— REQUIRED TASK A —
Update the data items from the line containing "This screenshot has width=400, height=408." down through the end of the data items, replacing every "Task" with "Instruction" and changing nothing else. Leave the pictures out of your answer.

SDMGRHead¶

class mmocr.models.kie.SDMGRHead(dictionary, num_classes=26, visual_dim=64, fusion_dim=1024, node_input=32, node_embed=256, edge_input=5, edge_embed=256, num_gnn=2, bidirectional=False, relation_norm=10.0, module_loss={'type': 'SDMGRModuleLoss'}, postprocessor={'type': 'SDMGRPostProcessor'}, init_cfg={'mean': 0, 'override': {'name': 'edge_embed'}, 'std': 0.01, 'type': 'Normal'})[source]¶

SDMGR Head.

Parameters

dictionary (dict or Dictionary) – The config for Dictionary or the instance of Dictionary.
num_classes (int) – Number of class labels. Defaults to 26.
visual_dim (int) – Dimension of visual features \(E\). Defaults to 64.
fusion_dim (int) – Dimension of fusion layer. Defaults to 1024.
node_input (int) – Dimension of raw node embedding. Defaults to 32.
node_embed (int) – Dimension of node embedding. Defaults to 256.
edge_input (int) – Dimension of raw edge embedding. Defaults to 5.
edge_embed (int) – Dimension of edge embedding. Defaults to 256.
num_gnn (int) – Number of GNN layers. Defaults to 2.
bidirectional (bool) – Whether to use bidirectional RNN to embed nodes. Defaults to False.
relation_norm (float) – Norm to map value from one range to another.= Defaults to 10.
module_loss (dict) – Module Loss config. Defaults to dict(type='SDMGRModuleLoss').
postprocessor (dict) – Postprocessor config. Defaults to dict(type='SDMGRPostProcessor').
init_cfg (dict or list[dict], optional) – Initialization configs.

Return type

None

compute_relations(data_samples)[source]¶

Compute the relations between every two boxes for each datasample, then return the concatenated relations.

Parameters: data_samples (List[mmocr.structures.kie_data_sample.KIEDataSample]) –
Return type: torch.Tensor

convert_texts(data_samples)[source]¶

Extract texts in datasamples and pack them into a batch.

Parameters

data_samples (List[KIEDataSample]) – List of data samples.

Returns

node_nums (List[int]): A list of node numbers for each sample.
char_nums (List[Tensor]): A list of character numbers for each sample.
nodes (Tensor): A tensor of shape \((N, C)\) where \(C\) is the maximum number of characters in a sample.

Return type

tuple(List[int], List[Tensor], Tensor)

forward(inputs, data_samples)[source]¶

Parameters

inputs (torch.Tensor) – Shape \((N, E)\).
data_samples (List[KIEDataSample]) – List of data samples.

Returns

node_cls (Tensor): Raw logits scores for nodes. Shape \((N, C_{l})\) where \(C_{l}\) is number of classes.
edge_cls (Tensor): Raw logits scores for edges. Shape \((N * N, 2)\).

Return type

tuple(Tensor, Tensor)

loss(inputs, data_samples)[source]¶

Calculate losses from a batch of inputs and data samples. :param inputs: Shape \((N, E)\). :type inputs: torch.Tensor :param data_samples: List of data samples. :type data_samples: List[KIEDataSample]

Returns

A dictionary of loss components.

— Data items —
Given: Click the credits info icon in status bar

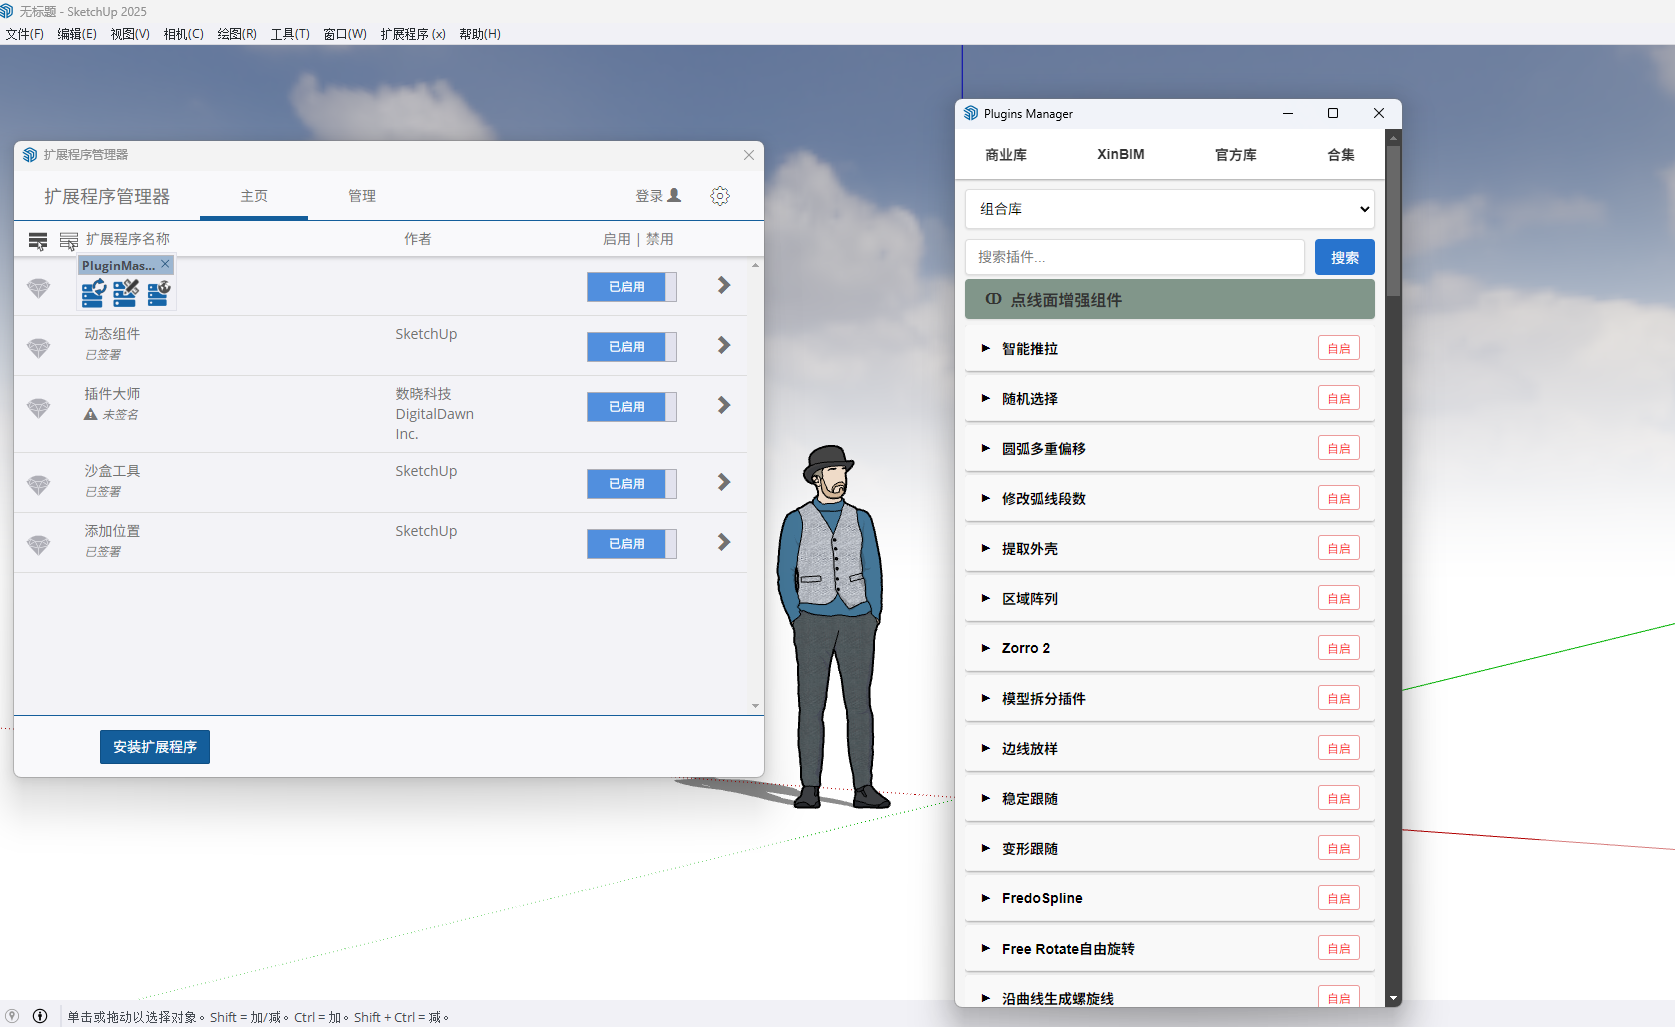Looking at the screenshot, I should [40, 1016].
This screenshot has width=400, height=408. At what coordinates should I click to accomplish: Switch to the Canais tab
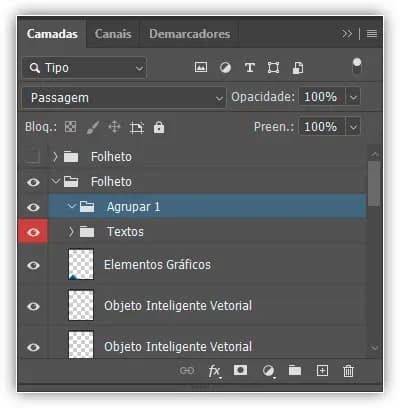coord(113,34)
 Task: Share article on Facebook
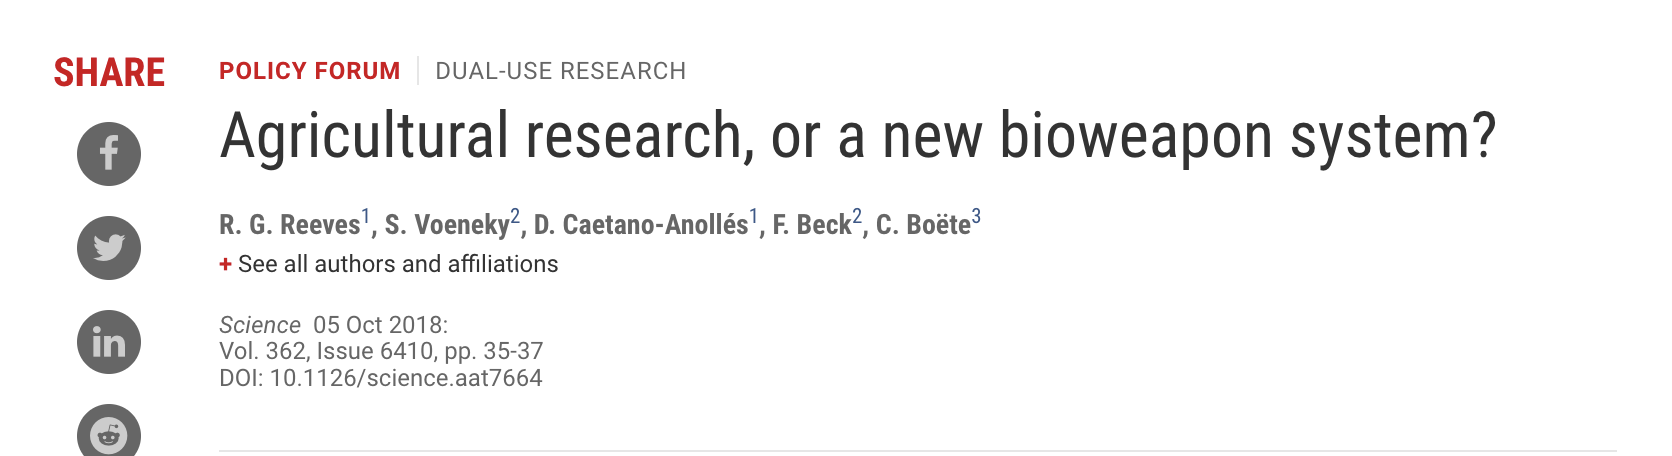109,154
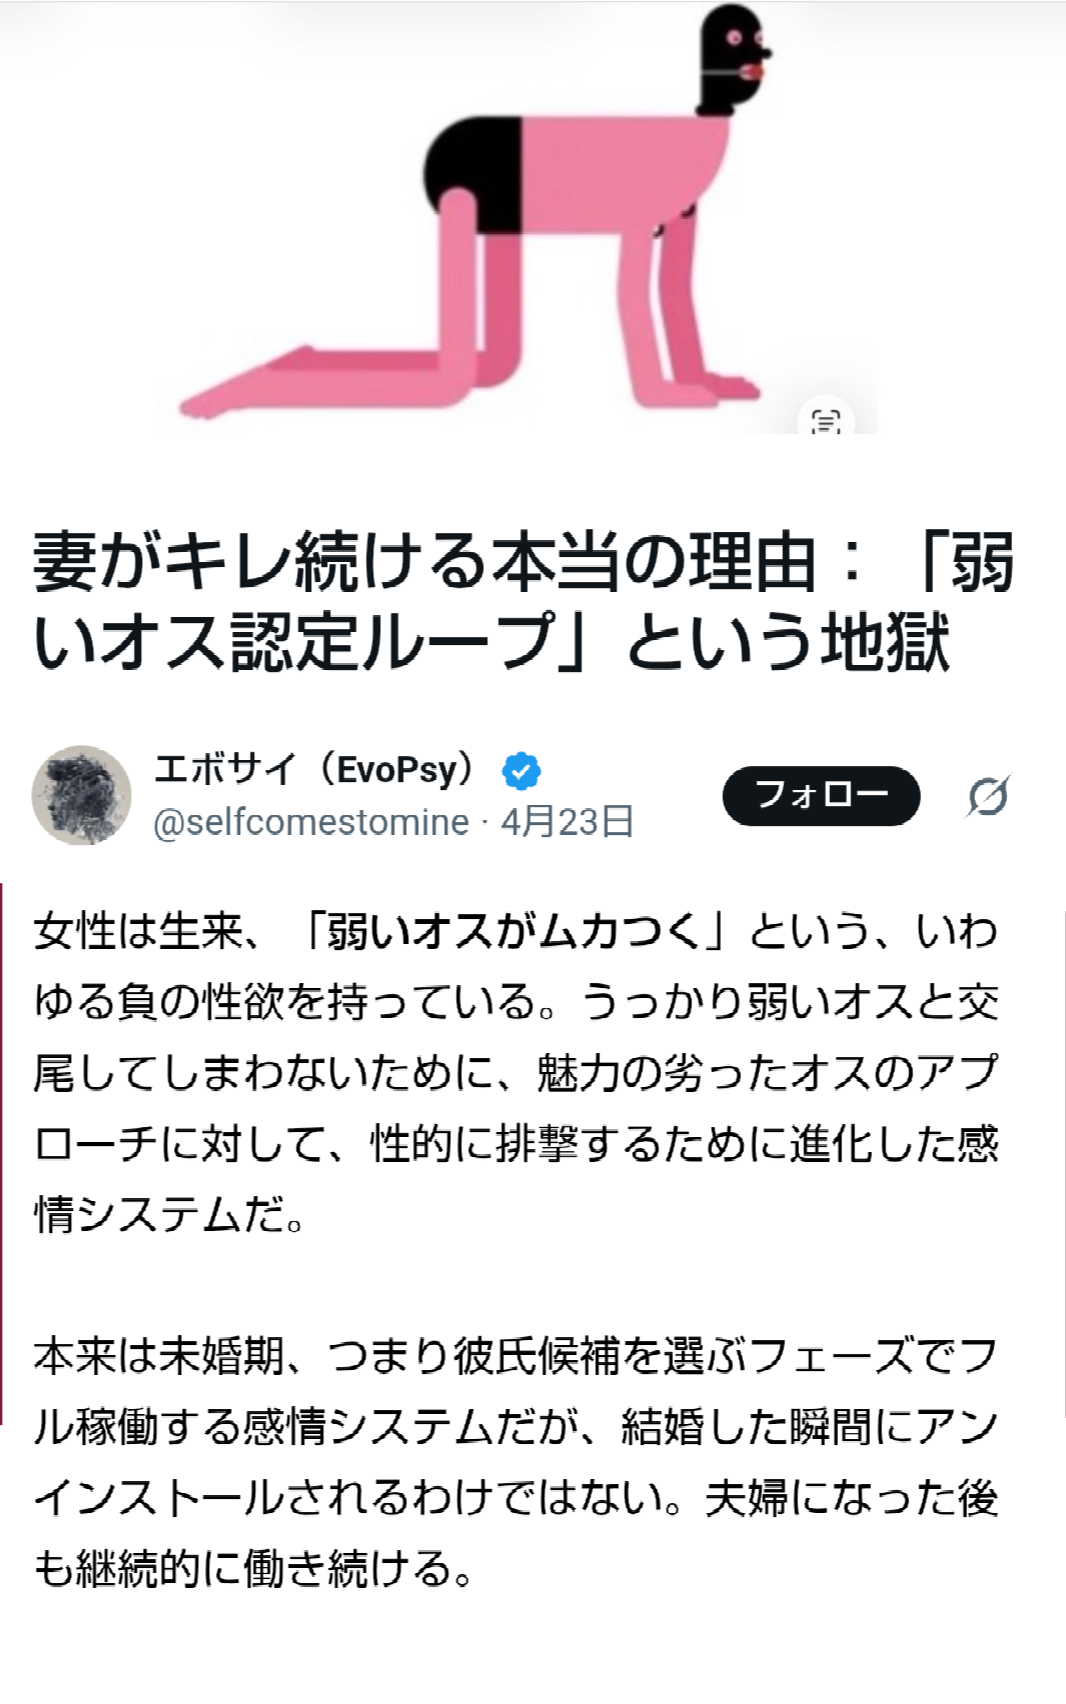Click the last line も継続的に働き続ける。
The width and height of the screenshot is (1066, 1704).
click(x=254, y=1569)
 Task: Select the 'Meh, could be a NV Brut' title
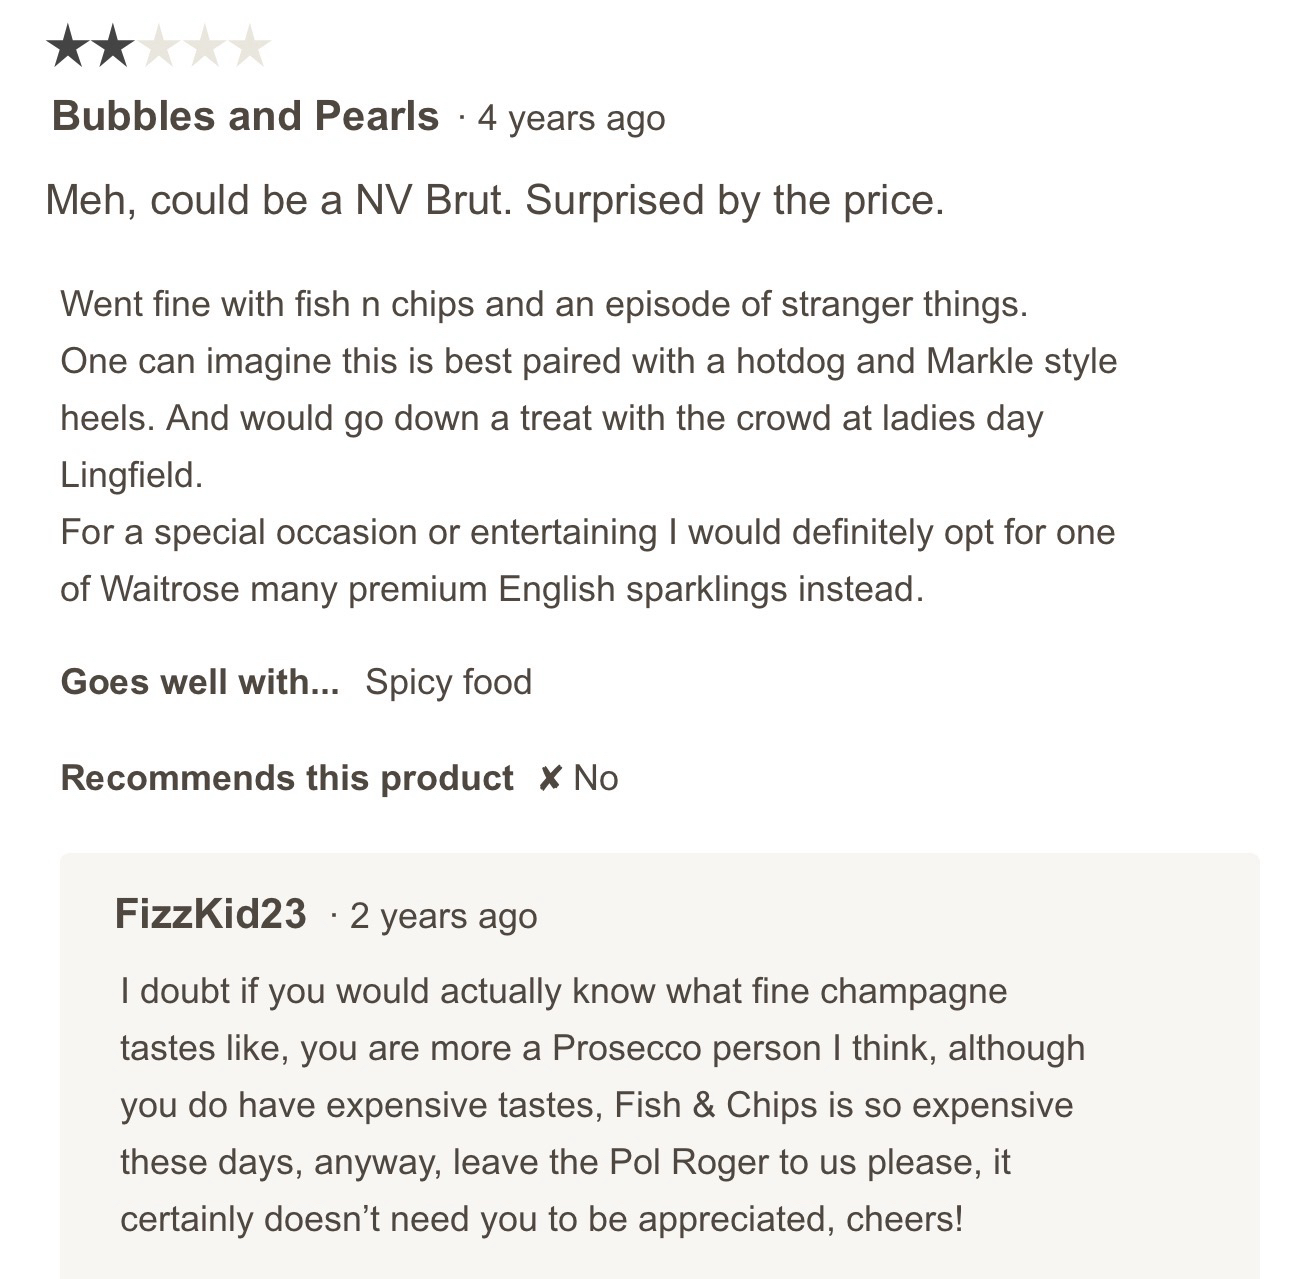pos(494,200)
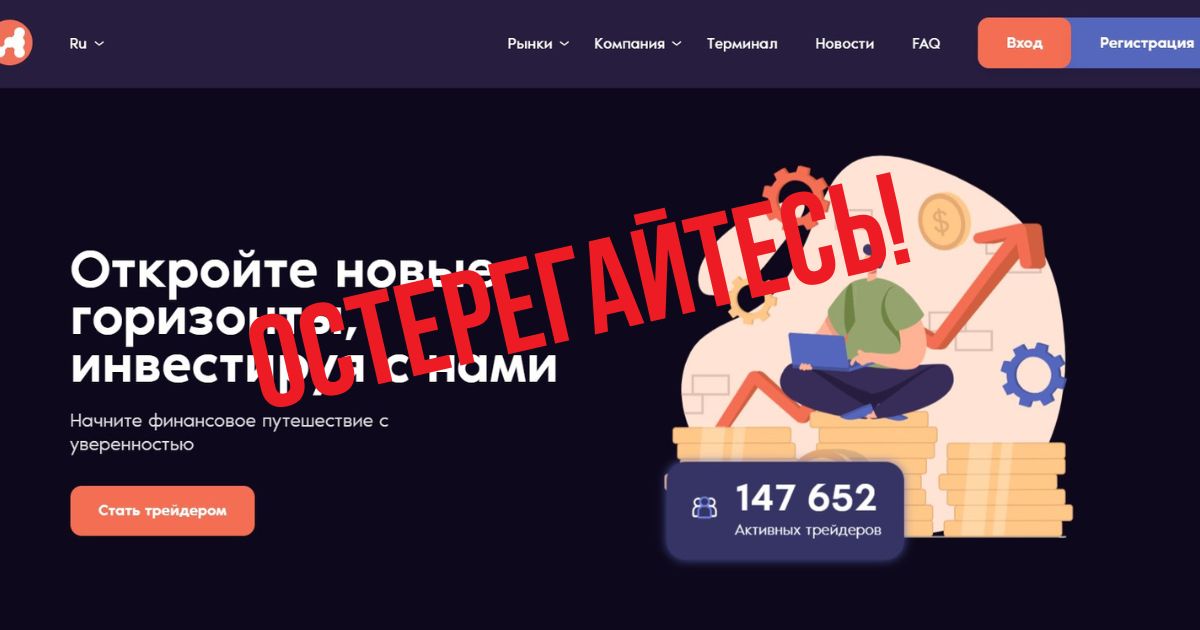Open the FAQ link
This screenshot has width=1200, height=630.
coord(926,43)
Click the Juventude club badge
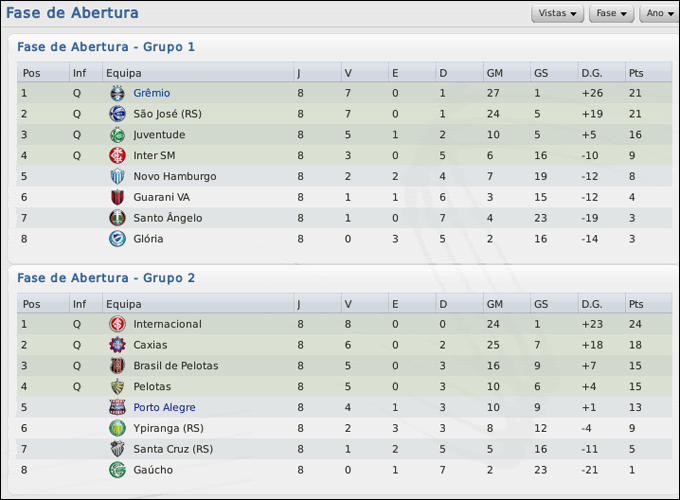The image size is (680, 500). point(117,135)
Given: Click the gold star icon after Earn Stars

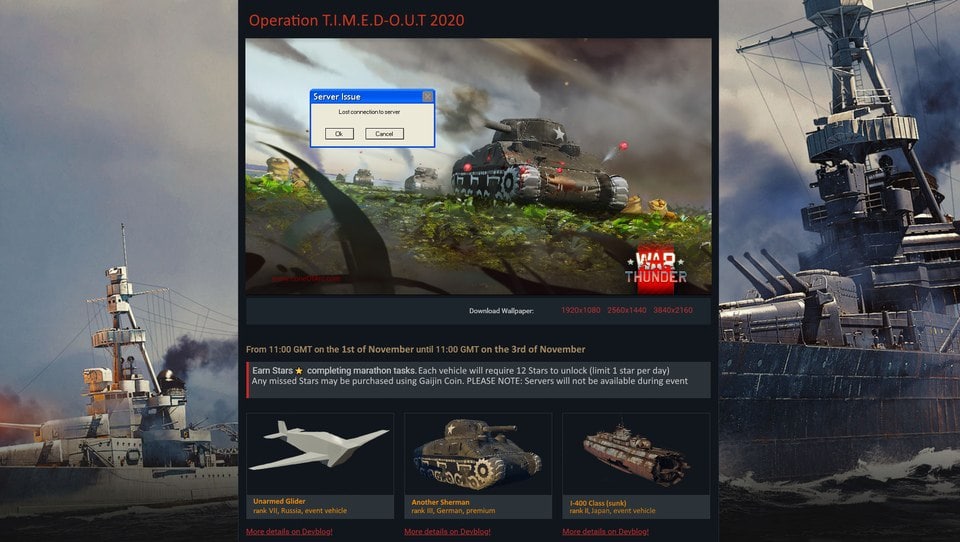Looking at the screenshot, I should click(x=299, y=371).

— REQUIRED TASK B —
Answer these questions using the SDMGRHead reference:
(i) What is the default value of num_classes?
(ii) How many GNN layers does num_gnn default to?
(iii) What is the return type of compute_relations?

— FINAL RESULT A —
This screenshot has width=400, height=408. At what coordinates should I click to accomplish: Switch to the Canais tab
coord(113,34)
 Instruction: Share article on Facebook
109,154
Click the last line も継続的に働き続ける。
The width and height of the screenshot is (1066, 1704).
click(x=254, y=1569)
 Instruction: Select the 'Meh, could be a NV Brut' title
pos(494,200)
Open the FAQ link
This screenshot has width=1200, height=630.
coord(926,43)
Click the Juventude club badge
The image size is (680, 500). point(117,135)
Given: Click the gold star icon after Earn Stars

Looking at the screenshot, I should click(x=299, y=371).

— FINAL RESULT B —
(i) 26
(ii) 2
(iii) torch.Tensor